Tunisie

Le processus de justice transitionnelle tunisien s’inscrit dans un cadre contextuel va au-delà de la chute d’un régime autoritaire. Les violations graves des droits humains subies en Tunisie étaient surtout motivées par un souci de protéger et de garantir les intérêts personnels d’un groupe restreint qui visait à accaparer les richesses du pays au détriment de sa population. Cette politique a conduit au développement d’inégalités majeures entre différentes catégories de la population et de zones géographiques entières, avec la marginalisation de régions. Elle a été notamment rendue possible par la mise en œuvre d’un système centralisé, autoritaire, corrompu ou basé sur le clientélisme. Les revendications en Tunisie ne sont donc pas seulement liées aux violations de droits civils et politiques, mais également formulées en termes respect des droits économiques et sociaux, de lutte contre la corruption, d’égalité des chances dans le domaine économique et du développement. Cette particularité du contexte tunisien explique la nécessité d’une approche particulière de justice transitionnelle.

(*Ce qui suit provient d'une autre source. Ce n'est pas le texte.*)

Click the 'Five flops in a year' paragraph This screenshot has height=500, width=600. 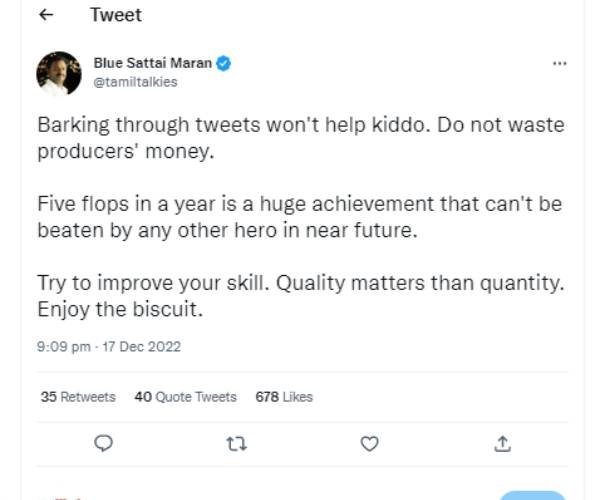coord(300,217)
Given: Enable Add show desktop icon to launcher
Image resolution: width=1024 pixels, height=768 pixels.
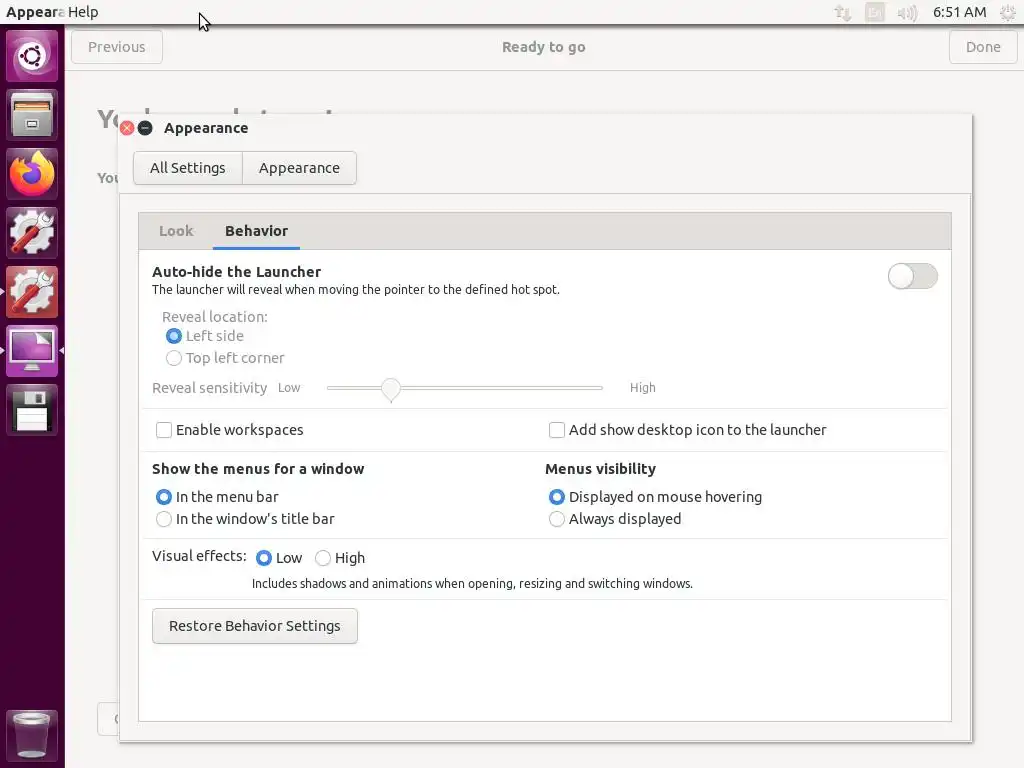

Le cadre de justice transitionnelle tunisien repose sur la loi organique 2013-53 adoptée par l’Assemblée Nationale Constituante le 15 décembre 2013.  Cette loi établit un ensemble de mécanismes visant à rechercher la vérité sur les violations des droits humains commises entre 1953 à 2013, à commencer par l’Instance Vérité et Dignité (IVD), chargée de faire la lumière sur ces violations et mettre en place un fonds pour la réparation des préjudices. L’IVD est également compétente pour transférer des dossiers d’auteurs présumés de telles violations auprès de chambres spécialisées, qui sont alors chargées d’enquêter et poursuivre au pénal ces personnes.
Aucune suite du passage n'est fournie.